Text passage »
————

# Lets talk about cute pokemon! :D



## LadyJirachu (Sep 18, 2015)

They've pretty much always been my favorites x3 What are some of your favorite cute pokemon? Which ones do you find work best competitively? I'm curious! :)


----------



## Murkrow (Sep 18, 2015)

Cutest one is easily Litleo. There are disproportionately many cute fire-type four-legged Pokémon.


----------



## LadyJirachu (Sep 18, 2015)

Murkrow said:


> Cutest one is easily Litleo. There are disproportionately many cute fire-type four-legged Pokémon.


Awww, litleo is adorable^^ And i agree a lot of young fire types are pretty darn cute :) Like vulpix^.^ Vulpix is so adorable. Its kind of pretty too.


----------



## Momo(th) (Sep 18, 2015)

————

Problems »
1 – Answer these questions using the cute Pokémon thread:
(a) Which Pokémon does Murkrow name as the cutest one?
(b) Which Pokémon does LadyJirachu describe as both adorable and kind of pretty?
(c) Besides favorite cute Pokémon, what does LadyJirachu ask about in the opening post?
2 – Extend the cute Pokémon thread, starting right after its final line.

————

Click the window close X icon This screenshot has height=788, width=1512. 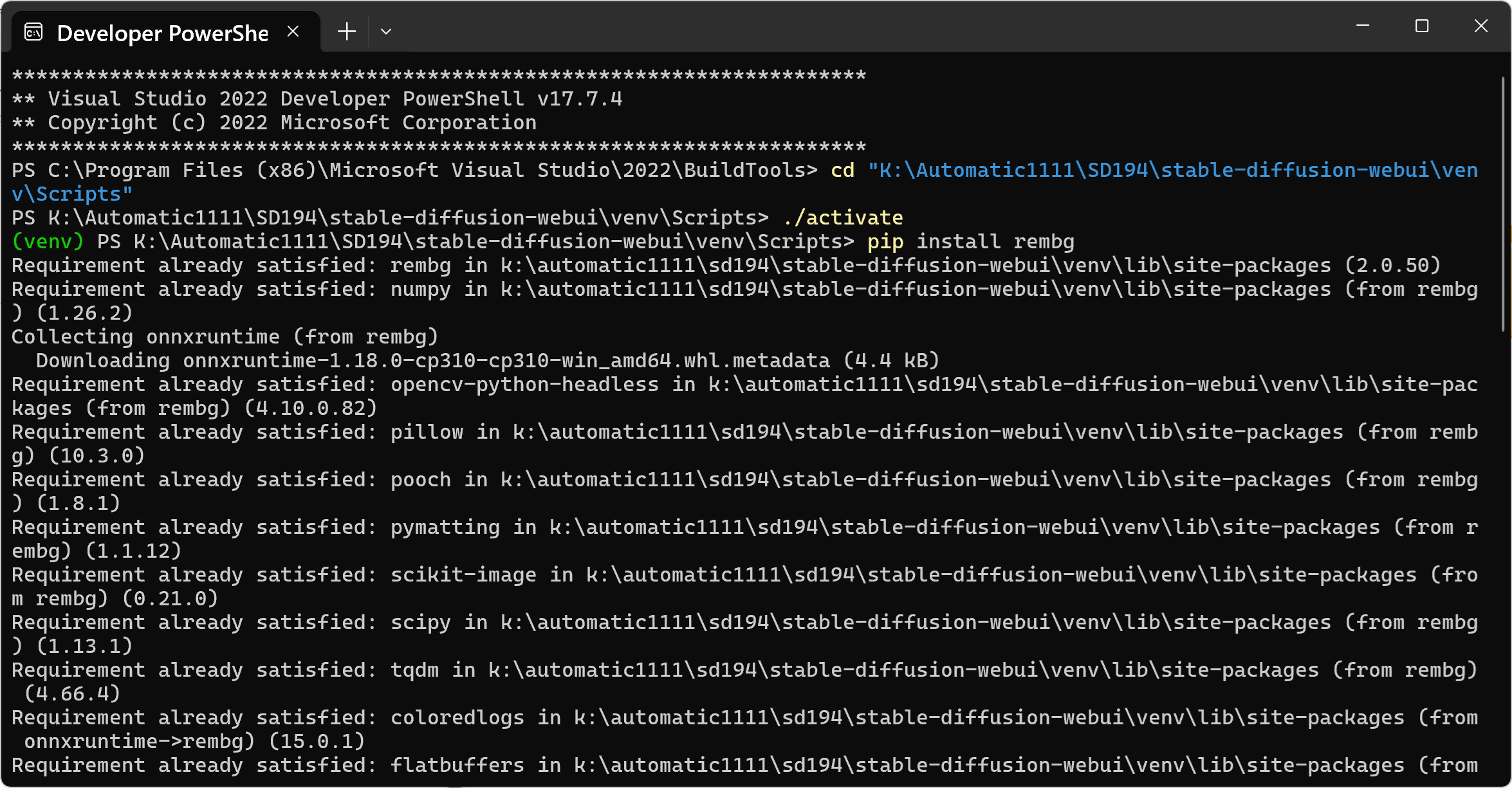(1480, 26)
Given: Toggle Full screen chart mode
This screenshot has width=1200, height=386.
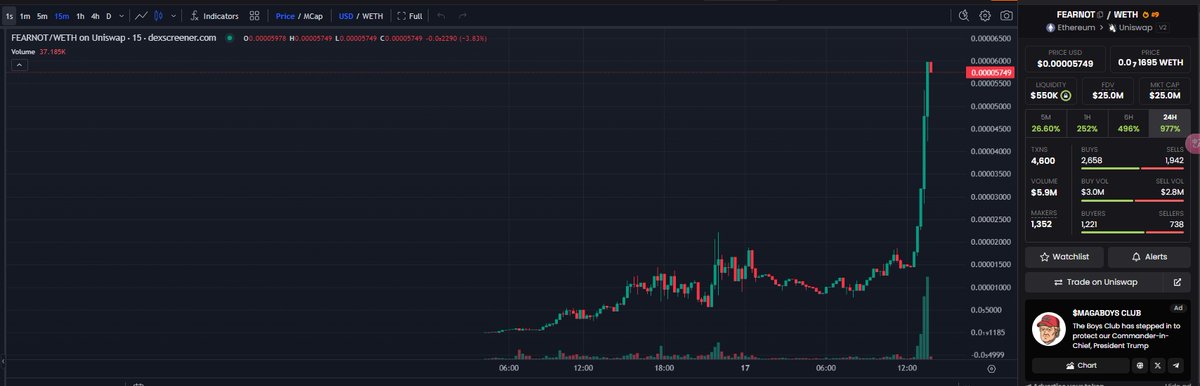Looking at the screenshot, I should 410,16.
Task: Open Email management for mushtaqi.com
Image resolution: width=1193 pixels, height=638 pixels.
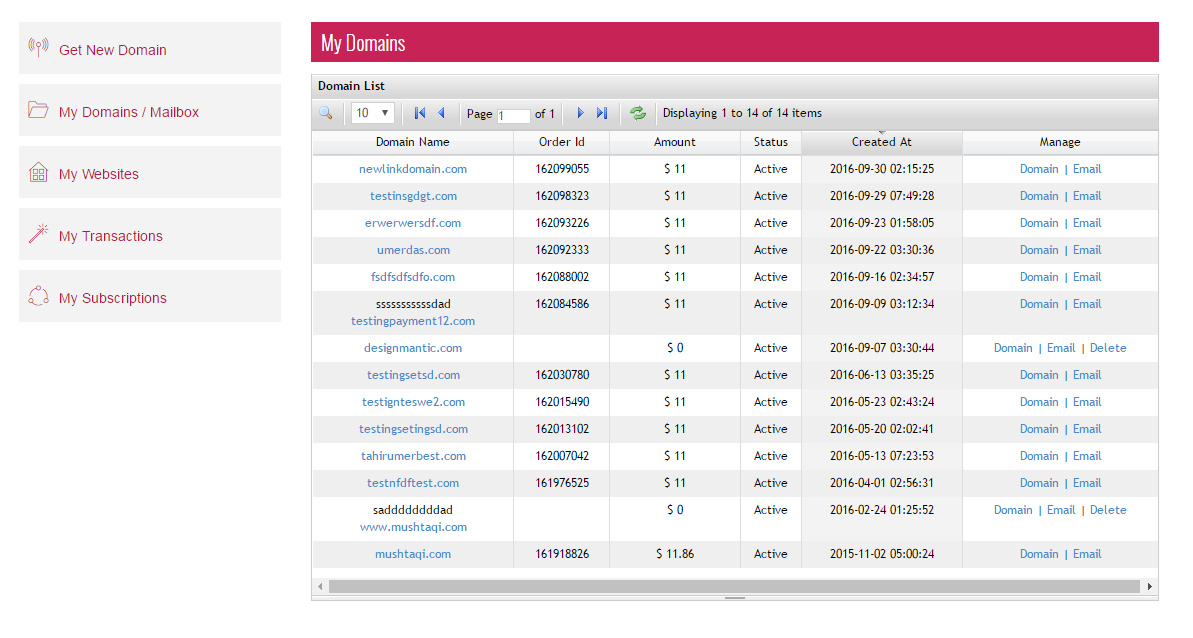Action: [x=1086, y=554]
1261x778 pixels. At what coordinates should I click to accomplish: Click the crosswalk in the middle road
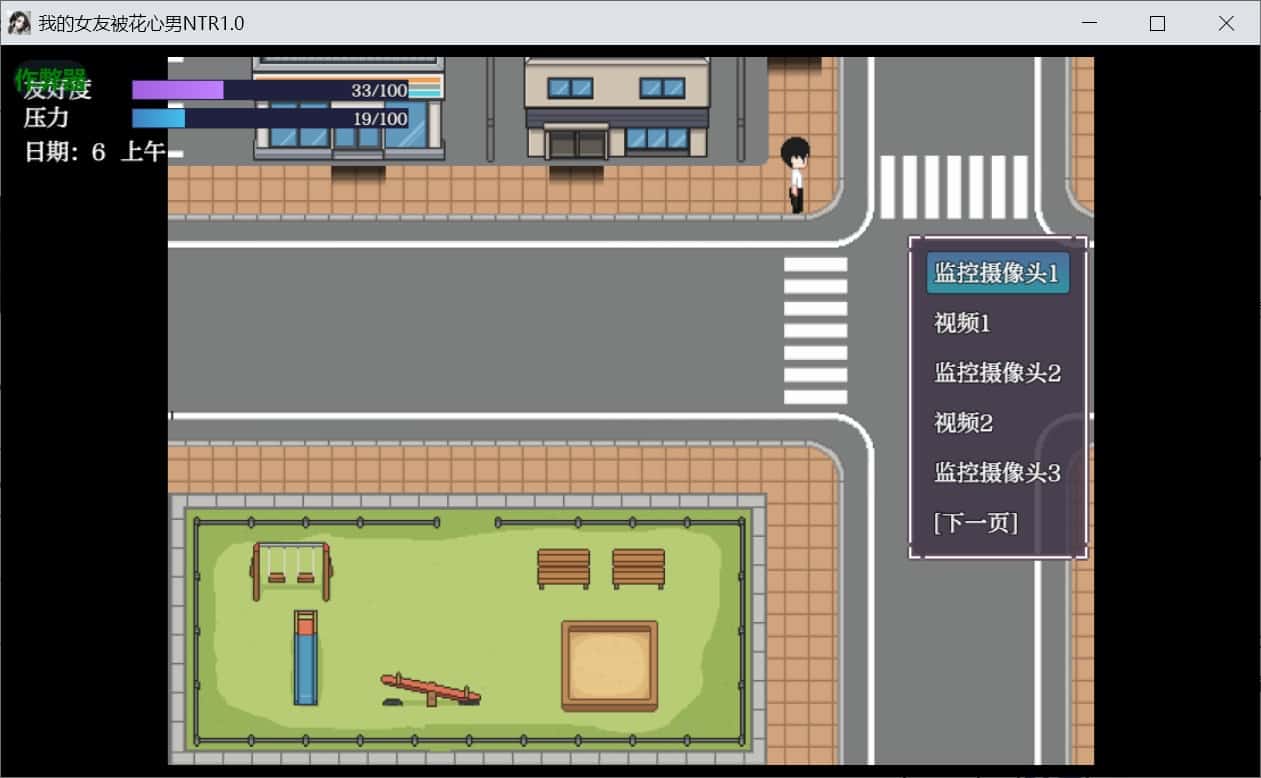pos(815,330)
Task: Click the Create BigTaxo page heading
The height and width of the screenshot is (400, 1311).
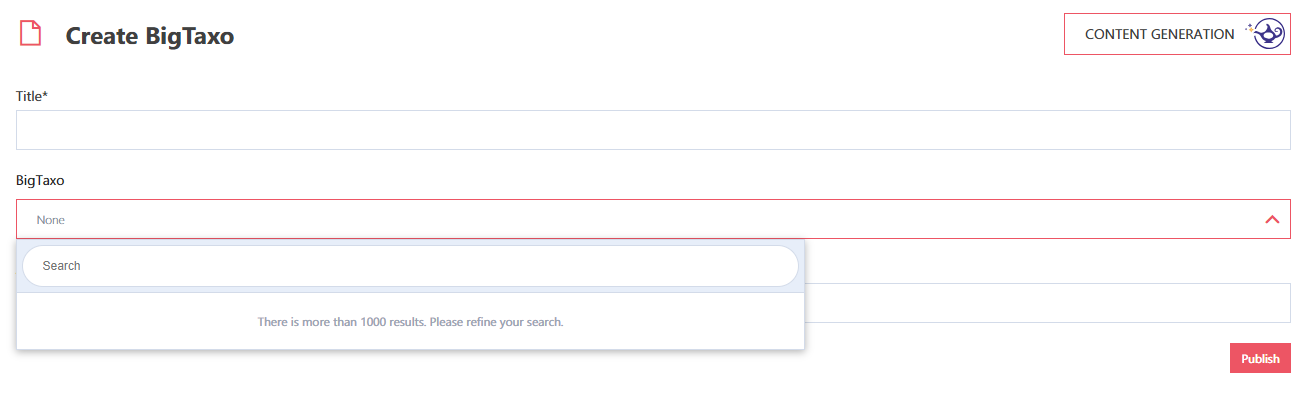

————

Answers by task »
1 –
(a) Litleo
(b) Vulpix
(c) Which cute Pokémon work best competitively

2 –
I have a soft spot for large, manly, and usually aggressive pokemon acting adorable, like so.


----------



## LadyJirachu (Sep 18, 2015)

Emperor_Evulz said:


> I have a soft spot for large, manly, and usually aggressive pokemon acting adorable, like so.


Thats...sorta cute. In a grumpy way? XD

I like cute pokemon that looks a bit more...happy and innocent? More typical cute, i guess. One of the cutest pokemon imo is buneary, its ballerina tutu like fluff around its botto reminds me of my childhood a bit^^ i was always wearing a tutu and stuff X3 so yeah i can relate to that pokemon. Its crush on pikachu in the anime was adorable too. I made some blingees of them^^ i think my fondness of pikachuxbunary is part of why i ship ash with dawn, really XD though i like ash and dawn regardless of that too.

I also like pink pokemon a lot, like skitty and clefairy :)


----------



## Kung Fu Ferret (Sep 25, 2015)

I'd have to go with Mienshao and Dragonite right now. Litleo is also quite precious.


----------



## sv_01 (Sep 25, 2015)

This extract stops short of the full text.